> Source information
####################
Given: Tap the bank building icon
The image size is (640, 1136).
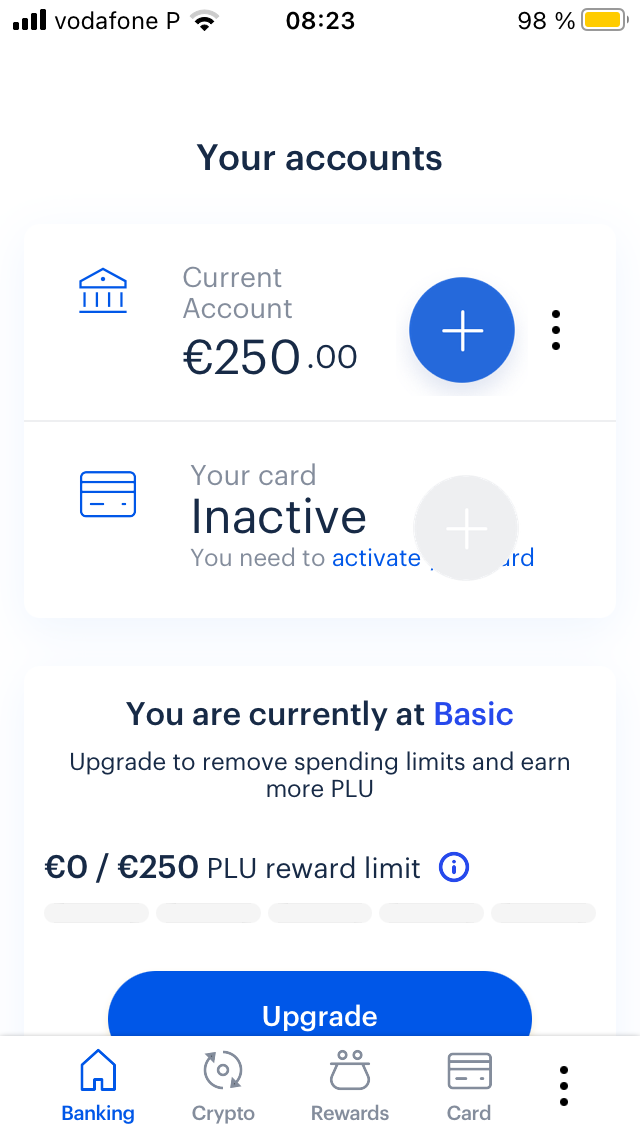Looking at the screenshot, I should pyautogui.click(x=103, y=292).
####################
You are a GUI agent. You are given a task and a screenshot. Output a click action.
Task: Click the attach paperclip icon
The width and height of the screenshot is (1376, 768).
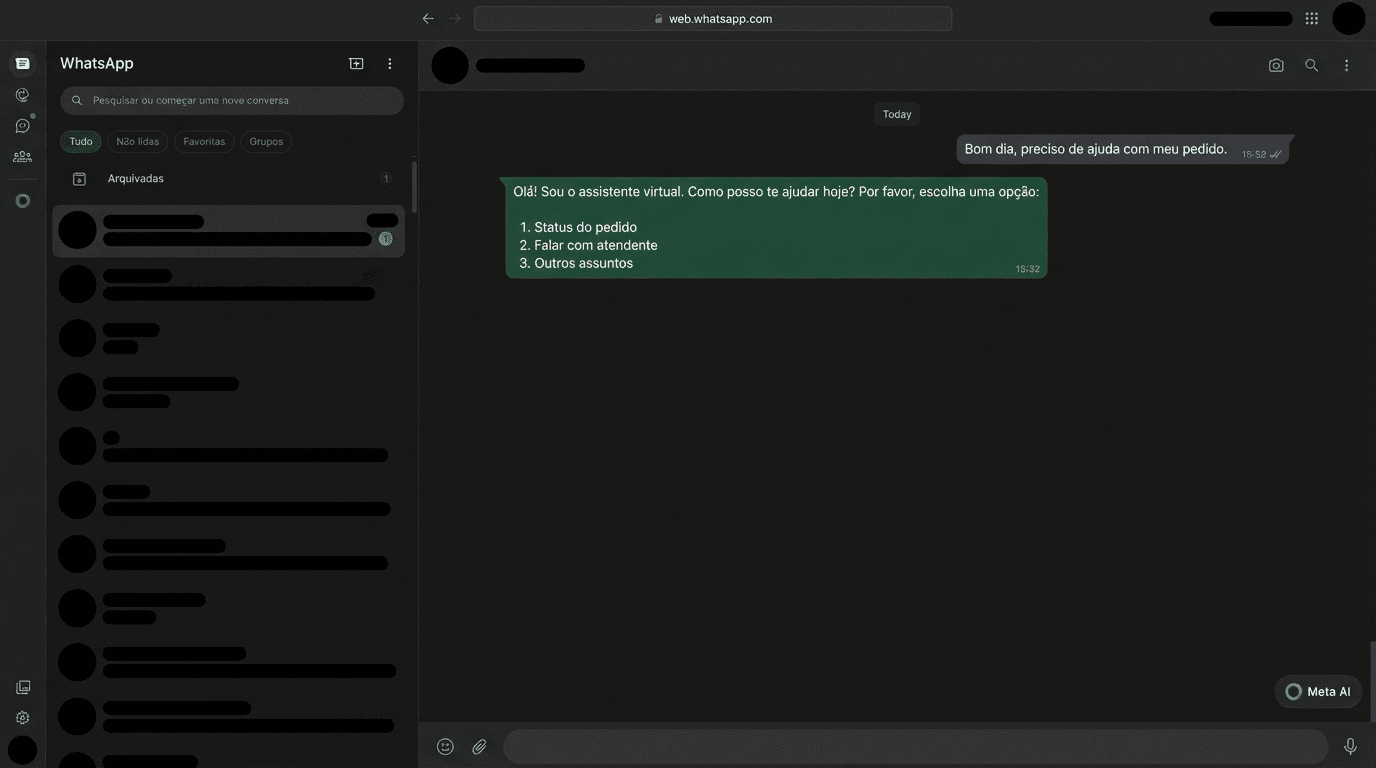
####################
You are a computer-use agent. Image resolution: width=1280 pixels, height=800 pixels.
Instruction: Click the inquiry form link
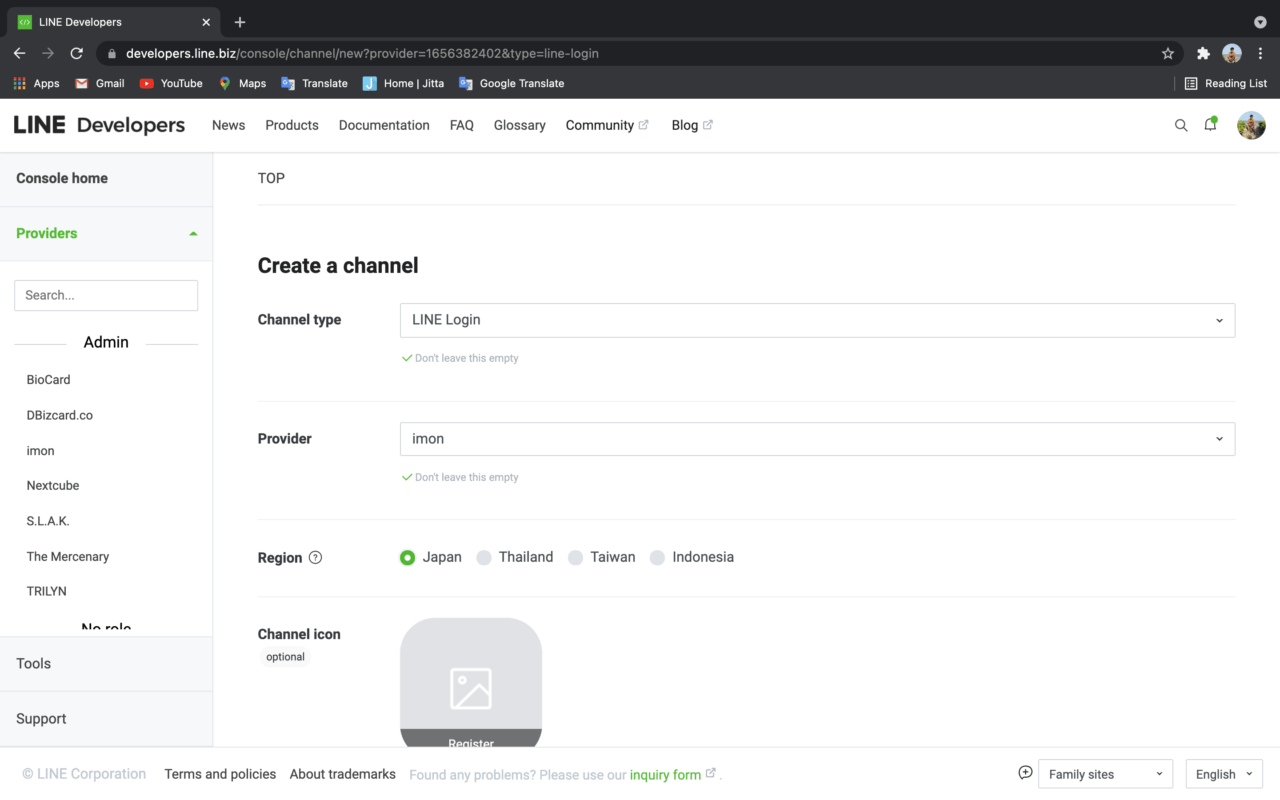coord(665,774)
####################
> Instructions for the task
Please reproduce, exactly as they appear above, the lines from the line containing "You are a GUI" up to and including the line containing "The width and".

> Response for this exercise
You are a GUI agent. You are given a task and a screenshot. Output a click action.
Task: Click the attach paperclip icon
The width and height of the screenshot is (1376, 768).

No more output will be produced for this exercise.